#### ENUNCIADO DO PROBLEMA:
Expresse como tabela Markdown o trecho dos dados que vai do início até a linha que contém "[x=129, y=817]", incluídas as duas pontas, com as colunas Nº (número sequencial da linha) e Linha, omitindo as linhas em branco.

Registros de texto e de indicação de elementos
———
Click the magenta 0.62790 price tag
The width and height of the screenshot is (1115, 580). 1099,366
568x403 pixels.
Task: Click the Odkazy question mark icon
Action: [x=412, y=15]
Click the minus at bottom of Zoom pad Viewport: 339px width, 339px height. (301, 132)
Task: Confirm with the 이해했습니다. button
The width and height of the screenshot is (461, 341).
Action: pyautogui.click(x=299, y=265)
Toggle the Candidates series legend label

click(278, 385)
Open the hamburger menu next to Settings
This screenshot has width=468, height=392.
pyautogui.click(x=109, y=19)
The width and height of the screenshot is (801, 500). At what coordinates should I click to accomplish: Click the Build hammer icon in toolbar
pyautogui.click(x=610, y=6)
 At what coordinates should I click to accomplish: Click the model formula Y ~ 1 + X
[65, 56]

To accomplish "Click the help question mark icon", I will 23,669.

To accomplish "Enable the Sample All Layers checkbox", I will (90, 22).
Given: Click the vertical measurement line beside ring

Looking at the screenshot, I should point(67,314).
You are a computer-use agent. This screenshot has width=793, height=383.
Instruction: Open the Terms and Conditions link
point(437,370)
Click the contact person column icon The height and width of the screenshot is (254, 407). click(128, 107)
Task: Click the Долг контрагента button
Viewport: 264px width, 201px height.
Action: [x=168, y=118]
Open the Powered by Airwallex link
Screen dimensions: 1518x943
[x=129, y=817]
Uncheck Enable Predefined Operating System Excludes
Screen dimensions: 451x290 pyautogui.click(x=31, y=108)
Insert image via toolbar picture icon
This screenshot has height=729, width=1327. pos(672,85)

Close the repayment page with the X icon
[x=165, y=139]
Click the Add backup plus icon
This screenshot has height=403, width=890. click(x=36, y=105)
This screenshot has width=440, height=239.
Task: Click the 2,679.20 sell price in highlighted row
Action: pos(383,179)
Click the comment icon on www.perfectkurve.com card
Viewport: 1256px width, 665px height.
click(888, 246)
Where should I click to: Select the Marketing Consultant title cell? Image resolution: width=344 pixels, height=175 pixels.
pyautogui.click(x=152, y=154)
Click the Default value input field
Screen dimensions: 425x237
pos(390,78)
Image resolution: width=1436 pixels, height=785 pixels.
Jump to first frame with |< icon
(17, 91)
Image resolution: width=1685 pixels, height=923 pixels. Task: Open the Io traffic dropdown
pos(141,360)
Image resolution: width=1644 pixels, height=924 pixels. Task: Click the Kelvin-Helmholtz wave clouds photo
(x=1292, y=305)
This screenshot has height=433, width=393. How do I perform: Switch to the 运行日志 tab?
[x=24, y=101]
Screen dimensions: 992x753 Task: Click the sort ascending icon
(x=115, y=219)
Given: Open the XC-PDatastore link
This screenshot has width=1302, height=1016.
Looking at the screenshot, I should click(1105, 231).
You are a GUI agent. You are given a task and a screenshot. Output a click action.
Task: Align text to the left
———
#### RESPOSTA AO PROBLEMA:
| Nº | Linha |
|---|---|
| 1 | Click the magenta 0.62790 price tag |
| 2 | The width and height of the screenshot is (1115, 580). 1099,366 |
| 3 | 568x403 pixels. |
| 4 | Task: Click the Odkazy question mark icon |
| 5 | Action: [x=412, y=15] |
| 6 | Click the minus at bottom of Zoom pad Viewport: 339px width, 339px height. (301, 132) |
| 7 | Task: Confirm with the 이해했습니다. button |
| 8 | The width and height of the screenshot is (461, 341). |
| 9 | Action: pyautogui.click(x=299, y=265) |
| 10 | Toggle the Candidates series legend label |
| 11 | click(278, 385) |
| 12 | Open the hamburger menu next to Settings |
| 13 | This screenshot has width=468, height=392. |
| 14 | pyautogui.click(x=109, y=19) |
| 15 | The width and height of the screenshot is (801, 500). At what coordinates should I click to accomplish: Click the Build hammer icon in toolbar |
| 16 | pyautogui.click(x=610, y=6) |
| 17 |  At what coordinates should I click to accomplish: Click the model formula Y ~ 1 + X |
| 18 | [65, 56] |
| 19 | To accomplish "Click the help question mark icon", I will 23,669. |
| 20 | To accomplish "Enable the Sample All Layers checkbox", I will (90, 22). |
| 21 | Given: Click the vertical measurement line beside ring |
| 22 | Looking at the screenshot, I should point(67,314). |
| 23 | You are a computer-use agent. This screenshot has width=793, height=383. |
| 24 | Instruction: Open the Terms and Conditions link |
| 25 | point(437,370) |
| 26 | Click the contact person column icon The height and width of the screenshot is (254, 407). click(128, 107) |
| 27 | Task: Click the Долг контрагента button |
| 28 | Viewport: 264px width, 201px height. |
| 29 | Action: [x=168, y=118] |
| 30 | Open the Powered by Airwallex link |
| 31 | Screen dimensions: 1518x943 |
| 32 | [x=129, y=817] |